I’ve been living in Britain for the last year and have returned to the United States to cover the election from a small town in Indiana—with the experience of Brexit on my mind.

On June 24, a significant proportion of the British electorate woke up and thought they were living in a different country. Britain narrowly voted to leave the European Union. It felt like the politics of fear, isolation, and xenophobia had delivered an utterly devastating and enduring blow to the body politic. There are many lessons from that night, and indeed we in Britain are only just beginning to learn them. But as it relates to the American elections, I want to dwell on just three.

First, don’t let the polls guide your strategic decisions about voting. If you want Hillary Clinton to win, vote for her. If you favor Jill Stein, vote for her. Don’t cast your vote thinking you’re compensating for a result that has not been declared but that you think you’ve factored in. You don’t know.

The Brexit result caught the currency traders, pollsters, betting agencies, and commentators off guard. One of the leading voices of the Leave campaign, Nigel Farage of the UK Independence Party, conceded defeat at 10 pm the night of the election; less than six hours later he claimed victory.

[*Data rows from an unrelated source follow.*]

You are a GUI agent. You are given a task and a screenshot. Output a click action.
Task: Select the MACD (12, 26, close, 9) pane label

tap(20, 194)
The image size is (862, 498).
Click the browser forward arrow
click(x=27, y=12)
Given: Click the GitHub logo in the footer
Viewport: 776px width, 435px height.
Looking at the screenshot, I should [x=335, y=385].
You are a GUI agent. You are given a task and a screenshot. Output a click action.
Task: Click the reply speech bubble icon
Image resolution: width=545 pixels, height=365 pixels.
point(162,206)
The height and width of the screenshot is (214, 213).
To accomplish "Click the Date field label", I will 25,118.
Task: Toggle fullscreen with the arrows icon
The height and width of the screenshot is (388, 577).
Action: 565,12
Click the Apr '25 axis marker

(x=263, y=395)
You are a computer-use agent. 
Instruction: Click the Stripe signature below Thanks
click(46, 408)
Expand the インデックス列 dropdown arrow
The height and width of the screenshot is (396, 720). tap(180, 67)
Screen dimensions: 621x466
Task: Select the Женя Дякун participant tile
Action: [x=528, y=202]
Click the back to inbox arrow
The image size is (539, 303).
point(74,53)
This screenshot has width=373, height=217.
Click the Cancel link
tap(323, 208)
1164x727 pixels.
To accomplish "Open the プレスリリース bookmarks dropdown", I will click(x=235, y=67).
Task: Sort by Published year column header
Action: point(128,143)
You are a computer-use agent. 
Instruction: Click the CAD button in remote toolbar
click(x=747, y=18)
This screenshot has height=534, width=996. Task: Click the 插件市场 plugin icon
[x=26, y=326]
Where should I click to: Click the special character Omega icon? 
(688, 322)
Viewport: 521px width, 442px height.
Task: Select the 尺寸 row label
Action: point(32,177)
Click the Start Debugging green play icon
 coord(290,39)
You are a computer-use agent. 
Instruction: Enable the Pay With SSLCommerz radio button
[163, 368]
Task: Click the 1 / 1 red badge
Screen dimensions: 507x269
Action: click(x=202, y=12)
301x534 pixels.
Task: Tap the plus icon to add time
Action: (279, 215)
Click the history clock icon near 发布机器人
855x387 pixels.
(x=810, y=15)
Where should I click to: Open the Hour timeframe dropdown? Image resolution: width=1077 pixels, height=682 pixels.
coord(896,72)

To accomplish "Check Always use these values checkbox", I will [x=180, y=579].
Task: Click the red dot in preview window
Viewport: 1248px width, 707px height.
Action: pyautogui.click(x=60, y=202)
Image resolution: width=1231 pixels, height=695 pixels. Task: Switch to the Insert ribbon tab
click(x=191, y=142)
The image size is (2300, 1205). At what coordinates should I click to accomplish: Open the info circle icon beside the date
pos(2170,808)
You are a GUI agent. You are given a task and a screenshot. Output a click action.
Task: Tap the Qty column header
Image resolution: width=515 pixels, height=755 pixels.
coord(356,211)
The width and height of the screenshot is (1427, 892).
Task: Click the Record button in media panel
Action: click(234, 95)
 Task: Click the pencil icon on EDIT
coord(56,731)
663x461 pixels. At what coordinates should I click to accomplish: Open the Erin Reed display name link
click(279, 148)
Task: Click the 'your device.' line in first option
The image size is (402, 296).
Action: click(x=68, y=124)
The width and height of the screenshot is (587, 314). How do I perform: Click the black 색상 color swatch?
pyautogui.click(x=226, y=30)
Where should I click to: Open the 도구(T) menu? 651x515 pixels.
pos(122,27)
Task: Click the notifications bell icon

As I write, polls suggest a runaway victory for Clinton. They could be right. But politics is in a very volatile state—they could also be wrong. And the only way you’ll know for sure will be when it’s too late to do anything about it.

Second, the fact that the messenger is deranged doesn’t mean the message itself contains no significant truths. Before the Brexit referendum, liberals broadly dismissed Leave voters as ignorant, angry, and bigoted. Some of them were undoubtedly all three. But that’s not primarily what was driving many of them. It took the Brexit result for the nation to pay attention to communities devastated by neoliberal globalization. Had Remain won, those who were forgotten would have remained forgotten.

True, politicians have drawn mostly the wrong conclusions: condemning the free movement of people rather than the free movement of capital. Nonetheless, regions long ignored, accents rarely heard, and issues seldom raised are traveling from the margins to the mainstream of British politics.

Similarly, if Hillary Clinton wins, that should not blind us to some of the themes that have made Trump’s candidacy viable. In Muncie, Indiana, where I have spent most of this election season, huge manufacturing plants have closed since the passage of NAFTA, leaving one-third of the town in poverty. And while Trump’s base is not particularly poor, a significant portion of the nation is desperate. It’s not difficult to see why. The price of everything apart from labor has shot up in the past 40 years, while inequality has grown and social mobility has slumped. Trump’s original Brexit strategy of targeting Rust Belt towns in Pennsylvania, Michigan, and Wisconsin may not have worked electorally, but what he identified remains a politically salient fault line that doesn’t just go away if Clinton wins. If these problems are not tended to, a less erratic and more focused right-wing populist than Trump could easily exploit them.